* _DIRECTIONS FOR THIS TASK_
Without adding or dropping anything, copy the entries below.

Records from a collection
Segment Open
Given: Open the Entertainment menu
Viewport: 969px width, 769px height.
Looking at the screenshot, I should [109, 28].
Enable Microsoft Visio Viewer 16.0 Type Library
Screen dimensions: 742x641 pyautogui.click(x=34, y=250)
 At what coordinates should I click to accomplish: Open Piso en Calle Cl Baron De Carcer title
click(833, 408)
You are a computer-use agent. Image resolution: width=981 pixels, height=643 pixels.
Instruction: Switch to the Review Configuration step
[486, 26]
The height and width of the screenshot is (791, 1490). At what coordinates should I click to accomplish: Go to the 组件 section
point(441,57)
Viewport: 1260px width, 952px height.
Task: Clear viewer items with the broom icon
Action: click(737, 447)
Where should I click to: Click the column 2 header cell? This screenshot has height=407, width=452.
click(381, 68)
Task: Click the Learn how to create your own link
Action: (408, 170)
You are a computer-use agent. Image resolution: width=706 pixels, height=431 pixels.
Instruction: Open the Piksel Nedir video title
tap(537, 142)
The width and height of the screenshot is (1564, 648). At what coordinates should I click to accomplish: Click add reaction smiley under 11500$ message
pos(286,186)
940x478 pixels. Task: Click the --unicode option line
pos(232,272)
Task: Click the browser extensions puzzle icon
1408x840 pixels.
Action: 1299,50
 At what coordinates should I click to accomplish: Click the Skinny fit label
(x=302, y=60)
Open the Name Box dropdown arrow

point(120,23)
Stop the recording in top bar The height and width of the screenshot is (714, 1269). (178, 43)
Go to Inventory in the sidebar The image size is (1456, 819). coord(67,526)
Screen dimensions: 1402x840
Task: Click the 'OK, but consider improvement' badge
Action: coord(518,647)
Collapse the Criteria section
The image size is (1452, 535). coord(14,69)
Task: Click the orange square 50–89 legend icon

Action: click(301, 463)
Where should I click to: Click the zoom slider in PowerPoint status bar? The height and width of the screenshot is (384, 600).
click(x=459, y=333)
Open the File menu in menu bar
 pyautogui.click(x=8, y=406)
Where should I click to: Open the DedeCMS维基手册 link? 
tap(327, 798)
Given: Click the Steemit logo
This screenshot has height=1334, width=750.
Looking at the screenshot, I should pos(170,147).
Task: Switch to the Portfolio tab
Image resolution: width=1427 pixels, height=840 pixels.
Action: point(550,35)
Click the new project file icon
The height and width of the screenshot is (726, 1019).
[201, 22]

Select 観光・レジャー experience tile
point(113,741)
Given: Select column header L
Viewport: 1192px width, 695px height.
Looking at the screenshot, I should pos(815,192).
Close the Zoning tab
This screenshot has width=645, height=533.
Segment Closed
* _COMPLETED EXERCISE_
Given: Open the Entertainment menu
Viewport: 969px width, 769px height.
Looking at the screenshot, I should [109, 28].
Enable Microsoft Visio Viewer 16.0 Type Library
Screen dimensions: 742x641 pyautogui.click(x=34, y=250)
 At what coordinates should I click to accomplish: Open Piso en Calle Cl Baron De Carcer title
click(833, 408)
You are a computer-use agent. Image resolution: width=981 pixels, height=643 pixels.
Instruction: Switch to the Review Configuration step
[486, 26]
The height and width of the screenshot is (791, 1490). At what coordinates should I click to accomplish: Go to the 组件 section
point(441,57)
Viewport: 1260px width, 952px height.
Task: Clear viewer items with the broom icon
Action: click(737, 447)
Where should I click to: Click the column 2 header cell? This screenshot has height=407, width=452.
click(381, 68)
Task: Click the Learn how to create your own link
Action: (408, 170)
You are a computer-use agent. Image resolution: width=706 pixels, height=431 pixels.
Instruction: Open the Piksel Nedir video title
tap(537, 142)
The width and height of the screenshot is (1564, 648). At what coordinates should I click to accomplish: Click add reaction smiley under 11500$ message
pos(286,186)
940x478 pixels. Task: Click the --unicode option line
pos(232,272)
Task: Click the browser extensions puzzle icon
1408x840 pixels.
Action: 1299,50
 At what coordinates should I click to accomplish: Click the Skinny fit label
(x=302, y=60)
Open the Name Box dropdown arrow

point(120,23)
Stop the recording in top bar The height and width of the screenshot is (714, 1269). (178, 43)
Go to Inventory in the sidebar The image size is (1456, 819). coord(67,526)
Screen dimensions: 1402x840
Task: Click the 'OK, but consider improvement' badge
Action: coord(518,647)
Collapse the Criteria section
The image size is (1452, 535). coord(14,69)
Task: Click the orange square 50–89 legend icon

Action: click(301, 463)
Where should I click to: Click the zoom slider in PowerPoint status bar? The height and width of the screenshot is (384, 600).
click(x=459, y=333)
Open the File menu in menu bar
 pyautogui.click(x=8, y=406)
Where should I click to: Open the DedeCMS维基手册 link? 
tap(327, 798)
Given: Click the Steemit logo
This screenshot has height=1334, width=750.
Looking at the screenshot, I should pos(170,147).
Task: Switch to the Portfolio tab
Image resolution: width=1427 pixels, height=840 pixels.
Action: point(550,35)
Click the new project file icon
The height and width of the screenshot is (726, 1019).
[201, 22]

Select 観光・レジャー experience tile
point(113,741)
Given: Select column header L
Viewport: 1192px width, 695px height.
Looking at the screenshot, I should pos(815,192).
Close the Zoning tab
This screenshot has width=645, height=533.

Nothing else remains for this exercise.